**TRY IT**
In the entries that follow, the line with "[Go to item 2] (65, 335)" opens the range and the line with "CONFIRM (53, 2531)" closes it; repeat that range exactly, both lines included.

**DATA PROVIDED**
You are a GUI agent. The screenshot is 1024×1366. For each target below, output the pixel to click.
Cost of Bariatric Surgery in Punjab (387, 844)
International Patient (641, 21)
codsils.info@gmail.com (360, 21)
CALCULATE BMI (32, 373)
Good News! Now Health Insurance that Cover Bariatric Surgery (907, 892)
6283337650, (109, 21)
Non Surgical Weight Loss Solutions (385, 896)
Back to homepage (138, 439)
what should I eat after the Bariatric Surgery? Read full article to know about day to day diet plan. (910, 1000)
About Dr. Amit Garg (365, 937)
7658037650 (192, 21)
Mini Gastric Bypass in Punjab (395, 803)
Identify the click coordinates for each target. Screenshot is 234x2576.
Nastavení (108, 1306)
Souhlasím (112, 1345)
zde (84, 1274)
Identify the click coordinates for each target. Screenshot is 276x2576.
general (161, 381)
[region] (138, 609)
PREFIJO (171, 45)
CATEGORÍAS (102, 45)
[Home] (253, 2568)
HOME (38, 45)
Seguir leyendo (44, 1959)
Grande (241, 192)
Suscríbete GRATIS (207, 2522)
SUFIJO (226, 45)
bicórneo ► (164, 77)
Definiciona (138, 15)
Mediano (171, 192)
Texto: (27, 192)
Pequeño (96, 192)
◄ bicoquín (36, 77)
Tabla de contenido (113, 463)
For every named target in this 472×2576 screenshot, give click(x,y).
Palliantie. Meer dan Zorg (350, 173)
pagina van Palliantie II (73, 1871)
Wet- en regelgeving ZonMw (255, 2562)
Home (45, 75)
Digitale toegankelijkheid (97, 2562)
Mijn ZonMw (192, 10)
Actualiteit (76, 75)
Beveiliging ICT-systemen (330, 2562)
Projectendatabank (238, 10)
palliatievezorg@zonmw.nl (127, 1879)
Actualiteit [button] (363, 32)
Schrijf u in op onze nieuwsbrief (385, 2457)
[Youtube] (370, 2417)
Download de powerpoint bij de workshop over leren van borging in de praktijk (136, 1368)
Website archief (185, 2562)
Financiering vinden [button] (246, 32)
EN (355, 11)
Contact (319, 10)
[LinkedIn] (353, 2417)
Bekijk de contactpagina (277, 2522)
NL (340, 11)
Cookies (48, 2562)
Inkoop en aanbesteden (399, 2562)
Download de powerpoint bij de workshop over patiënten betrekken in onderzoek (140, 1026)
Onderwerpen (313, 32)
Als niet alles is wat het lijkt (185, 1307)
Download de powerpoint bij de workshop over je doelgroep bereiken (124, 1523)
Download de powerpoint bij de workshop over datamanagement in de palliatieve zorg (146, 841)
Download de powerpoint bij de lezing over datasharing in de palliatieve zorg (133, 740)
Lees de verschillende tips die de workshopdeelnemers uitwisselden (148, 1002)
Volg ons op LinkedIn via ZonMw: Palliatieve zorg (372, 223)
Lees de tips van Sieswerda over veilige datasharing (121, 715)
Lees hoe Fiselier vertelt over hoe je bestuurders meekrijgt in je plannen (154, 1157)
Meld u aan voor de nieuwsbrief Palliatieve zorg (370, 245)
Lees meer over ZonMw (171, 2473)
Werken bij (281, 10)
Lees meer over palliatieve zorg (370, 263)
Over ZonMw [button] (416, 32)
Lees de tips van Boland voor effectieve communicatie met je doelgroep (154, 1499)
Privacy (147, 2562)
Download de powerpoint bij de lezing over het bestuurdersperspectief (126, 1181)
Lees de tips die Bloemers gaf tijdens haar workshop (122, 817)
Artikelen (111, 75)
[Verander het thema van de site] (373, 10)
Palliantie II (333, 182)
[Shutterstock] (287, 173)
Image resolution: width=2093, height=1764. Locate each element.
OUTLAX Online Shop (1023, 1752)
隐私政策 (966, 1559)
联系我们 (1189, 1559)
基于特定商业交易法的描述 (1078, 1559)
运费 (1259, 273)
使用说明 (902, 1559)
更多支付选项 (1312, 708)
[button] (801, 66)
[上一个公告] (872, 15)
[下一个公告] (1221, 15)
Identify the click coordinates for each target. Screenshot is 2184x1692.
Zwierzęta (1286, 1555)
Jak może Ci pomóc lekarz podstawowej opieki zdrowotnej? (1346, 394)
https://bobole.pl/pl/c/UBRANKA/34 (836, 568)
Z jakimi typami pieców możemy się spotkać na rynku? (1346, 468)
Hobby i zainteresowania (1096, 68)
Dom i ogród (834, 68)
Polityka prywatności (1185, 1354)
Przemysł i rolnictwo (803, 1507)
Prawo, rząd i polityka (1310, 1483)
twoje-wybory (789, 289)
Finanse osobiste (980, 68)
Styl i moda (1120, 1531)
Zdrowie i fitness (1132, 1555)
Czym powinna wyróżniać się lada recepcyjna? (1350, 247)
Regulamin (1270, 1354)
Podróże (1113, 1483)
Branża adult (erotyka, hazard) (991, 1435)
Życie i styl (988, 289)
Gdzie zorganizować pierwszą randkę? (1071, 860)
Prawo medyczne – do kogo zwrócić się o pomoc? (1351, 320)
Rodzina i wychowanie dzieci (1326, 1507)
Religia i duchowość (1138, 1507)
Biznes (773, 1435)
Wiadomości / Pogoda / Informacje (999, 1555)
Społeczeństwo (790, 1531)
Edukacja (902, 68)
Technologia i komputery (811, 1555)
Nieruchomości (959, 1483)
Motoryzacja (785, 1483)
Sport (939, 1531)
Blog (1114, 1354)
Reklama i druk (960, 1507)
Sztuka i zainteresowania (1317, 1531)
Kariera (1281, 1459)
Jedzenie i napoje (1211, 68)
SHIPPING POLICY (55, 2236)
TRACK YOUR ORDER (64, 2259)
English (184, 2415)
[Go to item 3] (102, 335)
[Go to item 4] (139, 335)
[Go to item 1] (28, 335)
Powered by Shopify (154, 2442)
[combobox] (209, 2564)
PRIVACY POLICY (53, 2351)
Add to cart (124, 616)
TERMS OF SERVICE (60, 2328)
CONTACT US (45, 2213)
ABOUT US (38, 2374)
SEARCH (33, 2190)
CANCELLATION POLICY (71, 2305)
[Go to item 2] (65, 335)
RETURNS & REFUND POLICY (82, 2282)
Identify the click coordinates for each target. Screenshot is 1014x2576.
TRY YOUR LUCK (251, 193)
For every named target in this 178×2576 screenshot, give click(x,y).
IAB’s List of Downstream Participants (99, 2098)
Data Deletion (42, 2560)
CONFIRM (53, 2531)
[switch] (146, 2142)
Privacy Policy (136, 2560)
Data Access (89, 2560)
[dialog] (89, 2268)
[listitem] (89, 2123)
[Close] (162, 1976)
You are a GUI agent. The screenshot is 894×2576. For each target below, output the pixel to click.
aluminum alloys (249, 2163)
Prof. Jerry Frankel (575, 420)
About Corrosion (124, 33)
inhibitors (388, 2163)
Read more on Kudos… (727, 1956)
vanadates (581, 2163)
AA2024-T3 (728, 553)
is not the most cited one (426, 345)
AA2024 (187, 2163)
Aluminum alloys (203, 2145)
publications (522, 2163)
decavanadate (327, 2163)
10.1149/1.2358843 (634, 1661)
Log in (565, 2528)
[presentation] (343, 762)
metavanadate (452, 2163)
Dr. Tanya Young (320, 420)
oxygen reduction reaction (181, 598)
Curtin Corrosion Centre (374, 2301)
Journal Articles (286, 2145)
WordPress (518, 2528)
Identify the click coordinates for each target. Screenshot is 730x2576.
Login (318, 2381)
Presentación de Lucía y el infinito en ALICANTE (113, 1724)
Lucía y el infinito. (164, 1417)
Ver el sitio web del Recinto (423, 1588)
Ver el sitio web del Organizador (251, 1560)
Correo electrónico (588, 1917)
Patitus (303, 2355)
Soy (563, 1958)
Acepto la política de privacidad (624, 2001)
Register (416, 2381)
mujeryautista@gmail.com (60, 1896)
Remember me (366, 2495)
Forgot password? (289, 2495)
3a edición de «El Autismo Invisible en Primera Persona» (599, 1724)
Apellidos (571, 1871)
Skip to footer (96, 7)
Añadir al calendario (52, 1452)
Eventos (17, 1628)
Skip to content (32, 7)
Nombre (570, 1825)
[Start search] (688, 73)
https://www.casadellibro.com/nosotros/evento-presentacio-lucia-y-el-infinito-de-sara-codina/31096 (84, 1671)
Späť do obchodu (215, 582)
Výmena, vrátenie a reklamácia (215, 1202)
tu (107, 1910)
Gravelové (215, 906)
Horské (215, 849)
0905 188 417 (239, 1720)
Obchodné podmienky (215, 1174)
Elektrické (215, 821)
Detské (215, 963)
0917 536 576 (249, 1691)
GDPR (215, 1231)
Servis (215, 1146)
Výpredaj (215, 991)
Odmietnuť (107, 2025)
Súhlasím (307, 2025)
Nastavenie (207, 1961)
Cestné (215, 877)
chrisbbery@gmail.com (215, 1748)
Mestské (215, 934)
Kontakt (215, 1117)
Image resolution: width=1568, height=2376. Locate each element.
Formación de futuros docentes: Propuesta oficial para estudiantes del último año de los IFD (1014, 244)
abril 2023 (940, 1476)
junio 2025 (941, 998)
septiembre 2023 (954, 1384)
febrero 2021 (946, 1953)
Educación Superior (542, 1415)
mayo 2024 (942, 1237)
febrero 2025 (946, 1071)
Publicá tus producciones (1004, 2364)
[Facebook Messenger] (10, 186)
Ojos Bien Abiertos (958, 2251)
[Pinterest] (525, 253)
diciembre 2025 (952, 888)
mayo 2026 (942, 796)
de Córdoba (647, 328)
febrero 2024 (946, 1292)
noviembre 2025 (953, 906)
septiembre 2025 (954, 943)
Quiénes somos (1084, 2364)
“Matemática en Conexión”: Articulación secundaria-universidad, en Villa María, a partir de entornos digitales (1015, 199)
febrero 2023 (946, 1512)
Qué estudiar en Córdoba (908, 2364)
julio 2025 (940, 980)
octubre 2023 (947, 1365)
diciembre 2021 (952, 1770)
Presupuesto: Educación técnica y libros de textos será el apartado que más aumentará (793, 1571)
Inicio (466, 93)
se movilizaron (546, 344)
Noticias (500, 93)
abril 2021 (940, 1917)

**OUTPUT OF THE EXERCISE**
[Go to item 2] (65, 335)
RETURNS & REFUND POLICY (82, 2282)
Identify the click coordinates for each target. Screenshot is 1014x2576.
TRY YOUR LUCK (251, 193)
For every named target in this 178×2576 screenshot, give click(x,y).
IAB’s List of Downstream Participants (99, 2098)
Data Deletion (42, 2560)
CONFIRM (53, 2531)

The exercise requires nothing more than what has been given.